Fig. 1. Programmable deletions of RNA with RNA-guided type III-A CRISPR complexes.

A) Diagram of RNA editing in eukaryotic cells through sequence-specific RNA cleavage and RNA repair. B) Human cells (293T) were transfected with plasmids encoding for type III CRISPR complex of Streptococcus thermophilus (SthCsm), and RNA guides targeting PPIB or PARK7 messenger RNAs. Target transcripts were quantified with RT-qPCR, and the qPCR signal was normalized to ACTB and non-targeting guide RNA control using the ΔΔCt method. Data is shown as mean ± one standard deviation of three biological replicates. C) Zoom-in from panel B. Deep sequencing was used to quantify the proportion of signal that is derived from edited RNA. D) Top: schematics of deep sequencing approach used to quantify RNA editing.

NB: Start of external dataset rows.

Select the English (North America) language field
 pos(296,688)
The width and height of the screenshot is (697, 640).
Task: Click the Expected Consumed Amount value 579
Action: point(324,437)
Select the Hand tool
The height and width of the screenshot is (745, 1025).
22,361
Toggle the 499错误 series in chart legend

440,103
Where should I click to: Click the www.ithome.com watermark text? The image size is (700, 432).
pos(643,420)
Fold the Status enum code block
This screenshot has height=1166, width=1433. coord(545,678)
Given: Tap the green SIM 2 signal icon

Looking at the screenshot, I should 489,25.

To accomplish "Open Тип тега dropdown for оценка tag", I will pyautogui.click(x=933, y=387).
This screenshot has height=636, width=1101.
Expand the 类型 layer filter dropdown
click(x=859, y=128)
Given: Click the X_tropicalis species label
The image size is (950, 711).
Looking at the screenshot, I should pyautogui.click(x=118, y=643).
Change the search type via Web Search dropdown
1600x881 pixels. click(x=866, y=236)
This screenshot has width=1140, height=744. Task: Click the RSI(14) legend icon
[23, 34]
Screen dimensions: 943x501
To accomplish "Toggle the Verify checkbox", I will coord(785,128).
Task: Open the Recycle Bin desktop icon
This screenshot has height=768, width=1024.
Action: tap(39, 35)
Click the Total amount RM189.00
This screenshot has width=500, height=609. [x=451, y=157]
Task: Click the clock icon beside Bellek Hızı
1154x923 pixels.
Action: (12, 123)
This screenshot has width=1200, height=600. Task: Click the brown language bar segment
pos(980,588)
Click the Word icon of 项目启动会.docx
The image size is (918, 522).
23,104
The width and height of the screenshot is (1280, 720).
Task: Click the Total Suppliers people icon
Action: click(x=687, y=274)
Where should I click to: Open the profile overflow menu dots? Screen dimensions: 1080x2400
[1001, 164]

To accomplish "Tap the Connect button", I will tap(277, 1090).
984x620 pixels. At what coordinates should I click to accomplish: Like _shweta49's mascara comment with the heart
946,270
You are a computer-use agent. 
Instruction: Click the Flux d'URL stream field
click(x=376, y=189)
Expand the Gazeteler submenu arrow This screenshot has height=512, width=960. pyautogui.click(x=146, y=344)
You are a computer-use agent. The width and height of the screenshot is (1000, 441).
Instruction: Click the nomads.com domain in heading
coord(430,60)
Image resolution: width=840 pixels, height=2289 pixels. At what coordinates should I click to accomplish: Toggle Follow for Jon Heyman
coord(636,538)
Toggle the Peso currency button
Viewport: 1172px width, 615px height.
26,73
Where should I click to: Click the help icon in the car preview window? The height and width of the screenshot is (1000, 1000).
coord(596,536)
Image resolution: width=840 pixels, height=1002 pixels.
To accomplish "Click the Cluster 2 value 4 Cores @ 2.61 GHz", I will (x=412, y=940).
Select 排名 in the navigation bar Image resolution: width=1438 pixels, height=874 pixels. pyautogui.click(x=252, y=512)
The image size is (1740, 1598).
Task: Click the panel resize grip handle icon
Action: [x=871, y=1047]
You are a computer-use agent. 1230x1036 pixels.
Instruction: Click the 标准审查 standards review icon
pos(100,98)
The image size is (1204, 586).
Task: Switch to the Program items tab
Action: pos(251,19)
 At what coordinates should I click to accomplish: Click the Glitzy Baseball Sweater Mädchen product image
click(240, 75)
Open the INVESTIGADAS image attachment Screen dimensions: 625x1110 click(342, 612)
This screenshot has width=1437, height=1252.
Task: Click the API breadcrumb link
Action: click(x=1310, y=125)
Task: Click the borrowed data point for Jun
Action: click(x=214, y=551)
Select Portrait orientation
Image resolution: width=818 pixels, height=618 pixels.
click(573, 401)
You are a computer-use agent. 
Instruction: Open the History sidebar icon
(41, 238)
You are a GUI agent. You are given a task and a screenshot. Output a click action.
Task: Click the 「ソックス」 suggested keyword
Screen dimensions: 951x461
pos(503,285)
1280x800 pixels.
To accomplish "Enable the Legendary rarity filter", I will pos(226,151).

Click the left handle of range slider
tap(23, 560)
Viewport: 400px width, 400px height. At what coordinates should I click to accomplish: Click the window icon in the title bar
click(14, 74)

Sequencing reads were aligned to the reference sequence, and modifications at the target site were quantified. Bottom: top five most frequent RNA editing outcomes in PARK7 transcript (guide 2). Dotted lines indicate the positions of RNA breaks by the SthCsm complex. Red dashes depict deletions (Δ) identified in the sequencing data. The proportion of reads with deletions is shown as mean ± one standard deviation of three biological replicates.